Further, the cut-and-dried distinction atheists attempt to make between religious belief and other forms of knowledge is ultimately untenable: “There is no universal, rational foundation upon which indubitably certain knowledge can be built. All human knowing is built on believing” (117). This, Smith concludes, is the human condition.
While making an important case, this final chapter takes an already intellectually meaty discourse into even less accessible territory. If you spend your coffee breaks discussing critical realism, positivist empiricism, and postmodern deconstructionism, you’ll eat it up. But this final movement of Smith’s symphony would’ve been more effective were it somewhat easier listening.
Let’s Raise Our Game
Throughout the book, Smith takes atheist leaders to the intellectual turf. For those who can track with him, it’s an exhilarating ride. But where many of the writers he critiques have mastered the art of accessible writing, Smith’s book is heavy on argument and light on illustrations. His voice booms out over the field, but some of his terms will leave a general audience rubbing their temples. Seldom does one wish a book were longer, but Smith’s focused, 130-page assault on atheist overreach could’ve been made more accessible if it had more space to breathe, more stories to tell, and more metaphorical pictures to paint.

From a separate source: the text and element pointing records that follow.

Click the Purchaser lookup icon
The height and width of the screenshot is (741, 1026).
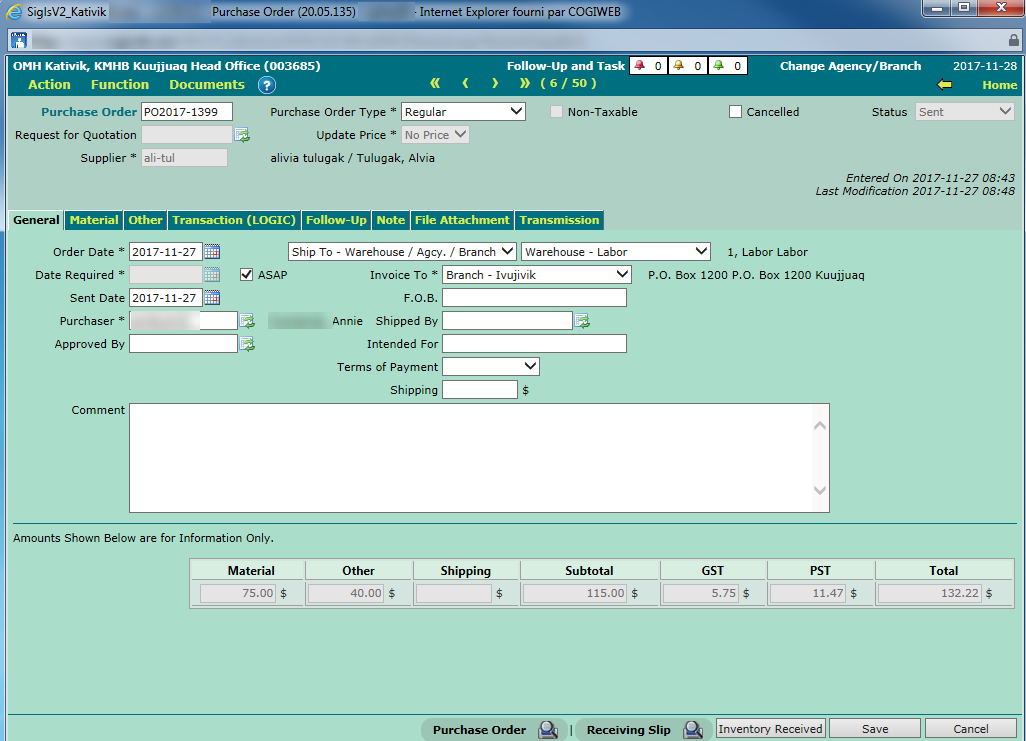247,321
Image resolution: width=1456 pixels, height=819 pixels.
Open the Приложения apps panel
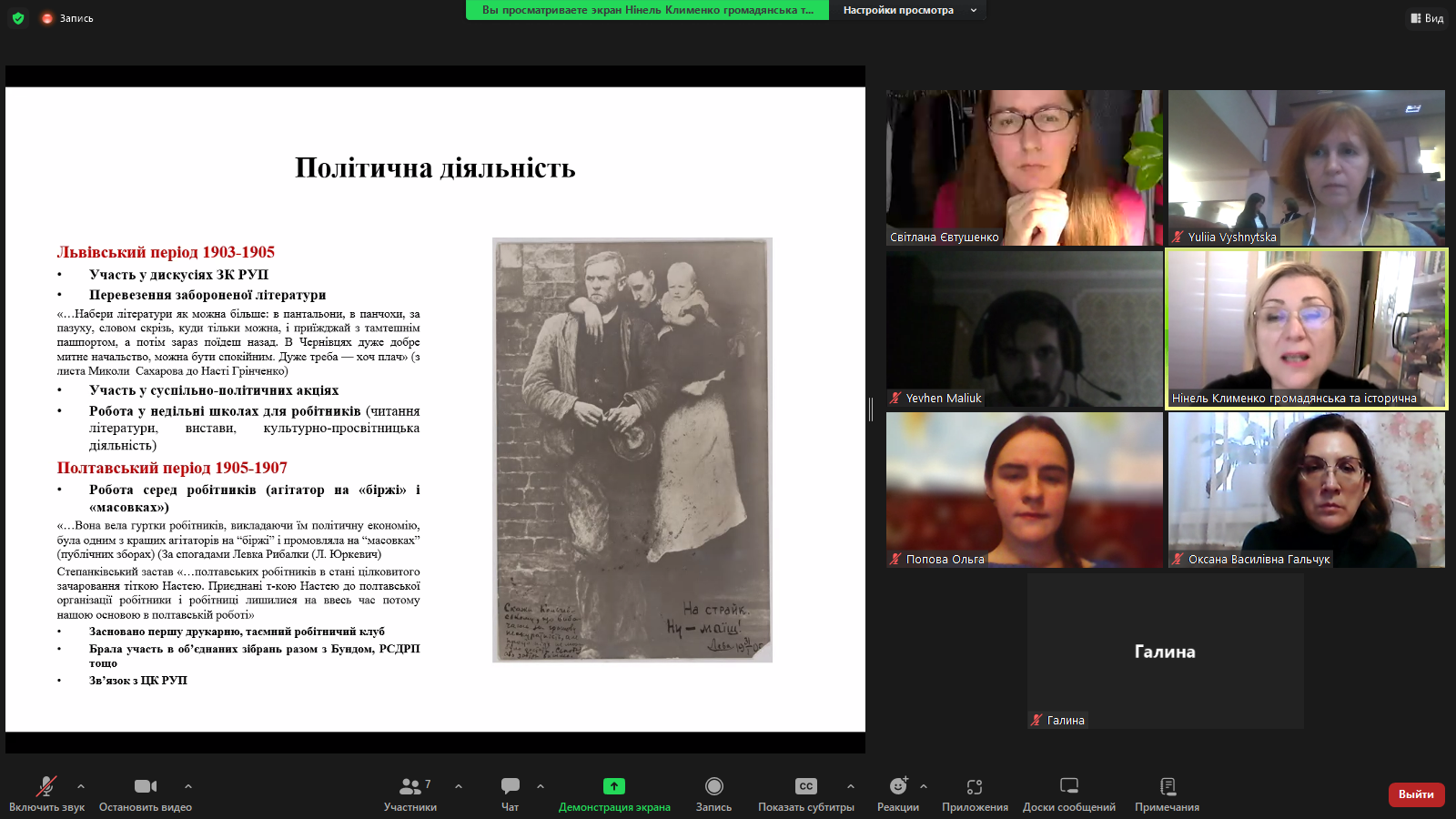pyautogui.click(x=975, y=794)
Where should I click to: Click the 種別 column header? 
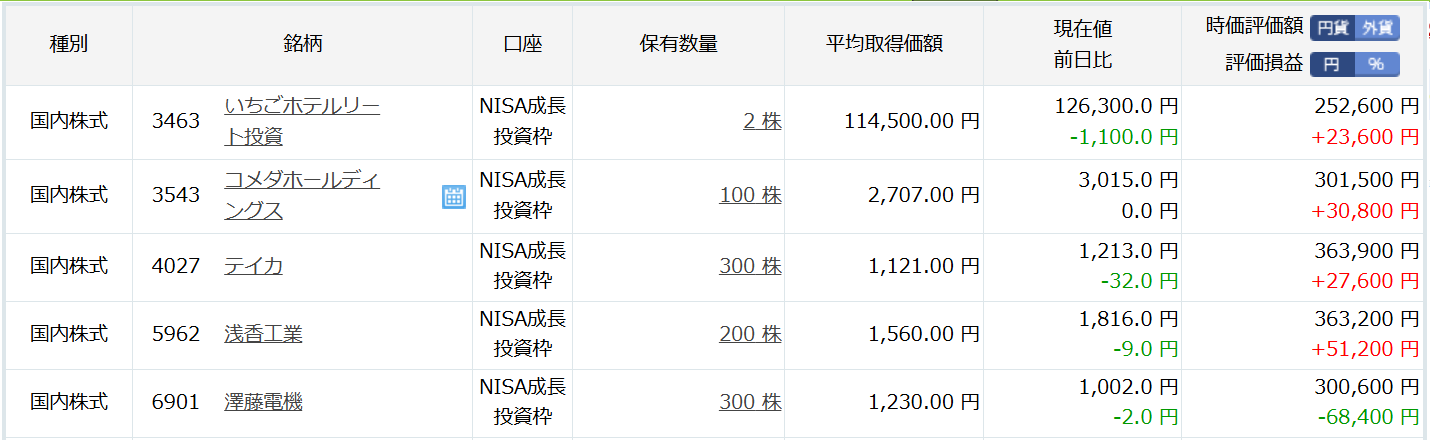pos(69,44)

Nonetheless, if an academic register is at all within your range, I highly recommend you read this book. It’ll sharpen your thinking and equip you to help others dissect common atheist claims. Importantly, its tone isn’t that of a gleeful take-down, but rather a careful critique of ideas.
We evangelicals have too often conceded the intellectual high ground to atheists. Smith—a former evangelical, now Catholic academic—has mounted that terrain. Let’s take the map he’s made for us and raise our game.